Vanilla - 2009-02-03, 20:26

To nie jest jakaś wspólna narracja. To czy padasz czy nie pozostaje w decyzji MG. Poza tym nie masz żadnych ran wpisanych.
Z racji że jesteś cokolwiek nowy, powyższą twoją rozmowę w Kwaterze Uzdrowiciela wymazuję z historii. Jesteś zdrów jak ryba. Brak wpisanych obrażeń w KP = brak obrażeń w rzeczywistości. Do widzenia panu

Altaris - 2009-06-03, 19:51

Powiedzmy że już doszedłem/doszliśmy...

Galahad zapukał trzy razy w drzwi i wszedł do pomieszczenia (przypuszczalnie...) trzymając się Drągala.

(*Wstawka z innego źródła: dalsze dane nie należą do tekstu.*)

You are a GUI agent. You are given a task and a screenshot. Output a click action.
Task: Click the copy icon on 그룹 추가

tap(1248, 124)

Na wejściu mówiąc:
-Witam...
Czy jest możliwe... Wyzdrowienie mnie w tej chwili czy mam czekać w kolejce?

Faust272 - 2009-06-04, 11:11

- Na bogów! Co Cię tak przewierciło? Szczęście, że magowie udostępnili mnóstwo run i ziół leczniczych.

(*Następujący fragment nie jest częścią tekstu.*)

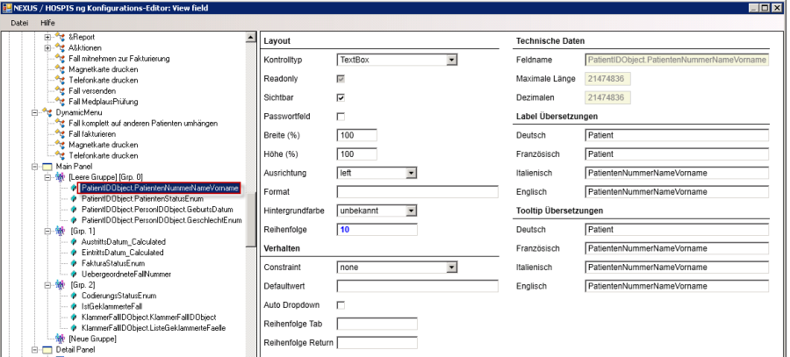Click the [Grp. 1] group icon
The image size is (790, 357).
pyautogui.click(x=61, y=231)
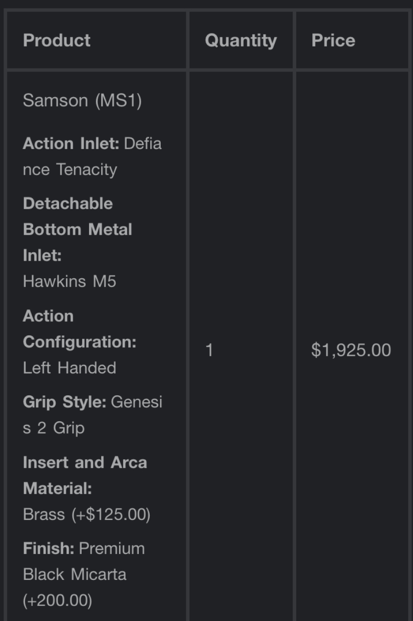Click the Price column header
The width and height of the screenshot is (413, 621).
pos(333,41)
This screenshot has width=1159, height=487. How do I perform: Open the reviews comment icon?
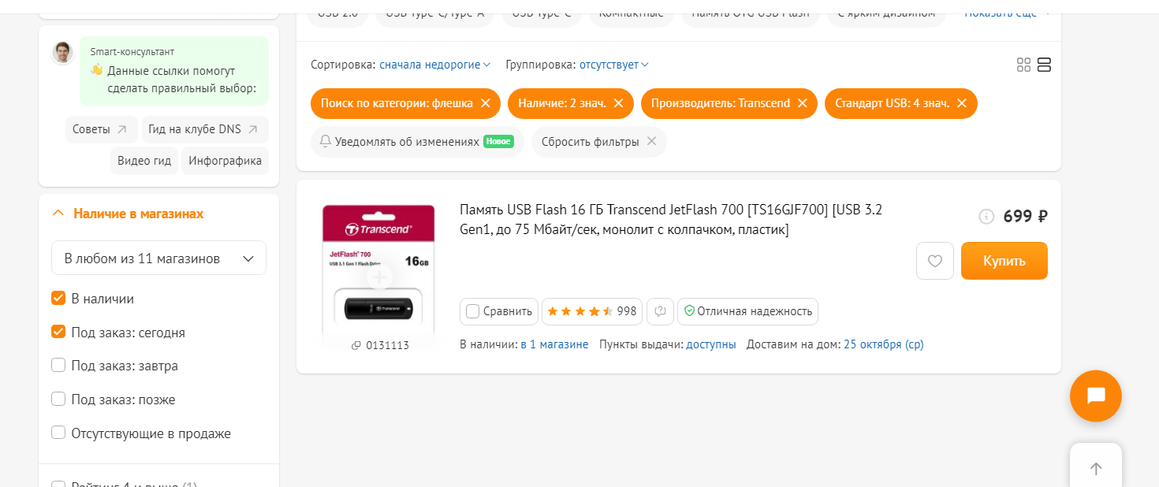[x=661, y=311]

Uzdrowiciel położył Galahada na łóżku i oczyścił mu ranę. Potem nałożył na nią skrawek materiału z zapisaną na nim pojedynczą runą. Materiał stopił się z raną zasklepiając ją. Potem doszły zioła, bandaże i wszystko było w porządku.

Uleczony.

Altaris - 2009-06-04, 12:37

Galahad uśmiechnął się do uzdrowiciela...
-Dzięki... Co mnie przewierciło?? Miałem wypadek w lesie... napadło mnie stadko wilków... A mój towarzysz mi pomógł...
Do Drągala zaś obracając głowę:
-Dobra, daj mi chwilę i się zbieramy... Na rynek!

Altaris - 2009-06-24, 12:27

Galahad wchodząc do miasta co jakiś czas podpierał się mieczem... Ten ból... Czuł jakby w jego głowie wybuchła ognista kula i setki innych cholerstw... Udał się w znajome już miejsce... Do Uzdrowiciela z Areny... Wchodząc podziwiał strukturę budowy tej budowli. Pewnie wiele atrakcji tam na niego czeka...

-Witam... To jakby... znowu ja... -zasłaniając ręką oczy na chwilę, by po chwili znów prowadzić rozmowę.
-Czy mógłby pan zbadać moją... ranę?? ... -pokazując ją na głowie.
Wojownik podpierał się o ścianę i czekał na odpowiedź bezuczuciowym spojrzeniem...

Vanilla - 2009-06-25, 13:45

Uzdrowiciel popatrzył się na głęboką ranę na głowie elfa.
-Daj sobie już spokój - odrzekł, po czym przystawił sobie krzesło i wyciągnąl z góry szafy pojemik z ziołami, którymi obłożył głowę elfa, po czym podwiązał ją bandażem. Ból powoli ustępował.
-Mogło wdać się zakażenie, tak prędko nie odzyskasz sprawności. Nie forsuj się.

Altaris - 2009-06-25, 15:23

-Rozumiem... Dzięki... Kolejny dług -zaśmiał się elf.
Galahad wstał, rozciągnął się i chwycił miecz, którego oparł o ścianę. Schował go pod płaszcz, założył kaptur i wychodząc ukłonił się lekko. Udał się w kierunku rynku... Musiał nakupić parę rzeczy.